··· Texte du document ···

Le petit traité invitant à la découverte de l'art subtil du go est divisé en quatre parties, la première fait l'éloge du jeu, de sa beauté et de la classe des gens qui y jouent (comme votre serviteur par exemple :-) tout en précisant que les échec c'est pourri. Suivent un chapitre consacré au règles où l'on découvre le "théorème des deux yeux" (inutile de préciser que deux des trois auteurs sont mathématiciens ;-), un autre consacré aux techniques élémentaires et un dernier chapitre qui regroupe plein d'informations utiles ainsi que quelques tsumegos.
Présenté comme cela on pourrait croire à un traité banal d'initiation comme ont pu l'être les excellents Le jeu de go de Pierre Aroutcheff ainsi que sa suite Perfectionnement au go. Ce serait pourtant une erreur car l'intérêt principal du livre n'est pas la théorie du go (les josekis présentés étaient à la mode au XIX° siècle, un tsumego sur 5 est faux, les explications sont obscures...) mais plutôt tout ce qui l'entoure. C'est ainsi que le Petit traité invitant à la découverte de l'art subtil du go est le seul livre de go présentant à la fois une rubrique bricolage pour fabriquer soi-même son goban, une classification des jeux de mots avec "go" dedans, des commentaires traduits de la revue Go World sans les parties auxquels ils se rapportent (ils faut bien que les Français aient une idée du style d'écriture des commentateurs...) et plein de choses encore. Quel autre jeu de stratégie peut se targuer d'avoir eu une telle présentation ?

··· Entrées fournies ···

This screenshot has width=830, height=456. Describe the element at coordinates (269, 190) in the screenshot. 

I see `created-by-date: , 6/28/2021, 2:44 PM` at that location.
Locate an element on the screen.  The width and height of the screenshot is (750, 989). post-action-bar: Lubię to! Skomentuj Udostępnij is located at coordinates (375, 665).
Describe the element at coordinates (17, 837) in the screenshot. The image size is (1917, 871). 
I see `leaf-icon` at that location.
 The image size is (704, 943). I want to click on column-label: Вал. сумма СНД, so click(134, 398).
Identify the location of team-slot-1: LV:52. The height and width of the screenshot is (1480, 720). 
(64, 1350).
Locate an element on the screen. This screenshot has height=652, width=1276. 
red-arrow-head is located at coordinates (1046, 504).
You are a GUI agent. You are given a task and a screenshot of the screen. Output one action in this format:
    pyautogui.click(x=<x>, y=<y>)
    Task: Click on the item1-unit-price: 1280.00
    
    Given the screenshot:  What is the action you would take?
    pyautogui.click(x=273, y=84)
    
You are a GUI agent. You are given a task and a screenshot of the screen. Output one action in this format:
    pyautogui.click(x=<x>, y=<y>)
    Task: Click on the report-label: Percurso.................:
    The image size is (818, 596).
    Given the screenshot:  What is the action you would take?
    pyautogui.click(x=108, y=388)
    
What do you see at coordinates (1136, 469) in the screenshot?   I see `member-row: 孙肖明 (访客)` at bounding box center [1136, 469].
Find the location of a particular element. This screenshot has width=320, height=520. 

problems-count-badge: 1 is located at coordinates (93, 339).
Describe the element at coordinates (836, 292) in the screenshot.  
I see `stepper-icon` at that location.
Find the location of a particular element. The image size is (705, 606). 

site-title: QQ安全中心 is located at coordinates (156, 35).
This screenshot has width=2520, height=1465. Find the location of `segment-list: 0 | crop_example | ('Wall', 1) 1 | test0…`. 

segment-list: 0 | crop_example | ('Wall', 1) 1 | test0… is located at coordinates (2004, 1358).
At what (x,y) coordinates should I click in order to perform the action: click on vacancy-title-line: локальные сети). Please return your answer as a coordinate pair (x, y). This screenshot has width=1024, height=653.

···

Consigne 1. Énumérez les quatre parties du traité décrites dans la critique du livre de go, en résumant brièvement le contenu de chacune.
Consigne 2. Reprenez la critique du livre de go après sa dernière phrase et poursuivez-la.

Résultat 1.
- Un éloge du jeu, de sa beauté et de la classe de ceux qui y jouent, qui précise au passage que les échecs sont « pourris ».
- Un chapitre consacré aux règles, où l'on découvre le « théorème des deux yeux ».
- Un chapitre consacré aux techniques élémentaires.
- Un dernier chapitre qui regroupe de nombreuses informations utiles ainsi que quelques tsumegos.

Résultat 2.
Même s'il n'a aujourd'hui plus d'intérêt en tant que livre d'initiation, le Petit traité invitant à la découverte de l'art subtil du go donne une bonne idée de ce qu'était l'Oulipo et restera quoi qu'il arrive dans les mémoires comme le premier livre écrit en français consacré au go, et ce en un temps où la France était "à un niveau inférieur à l'Afghanistan pour le nombre et la qualité des joueurs".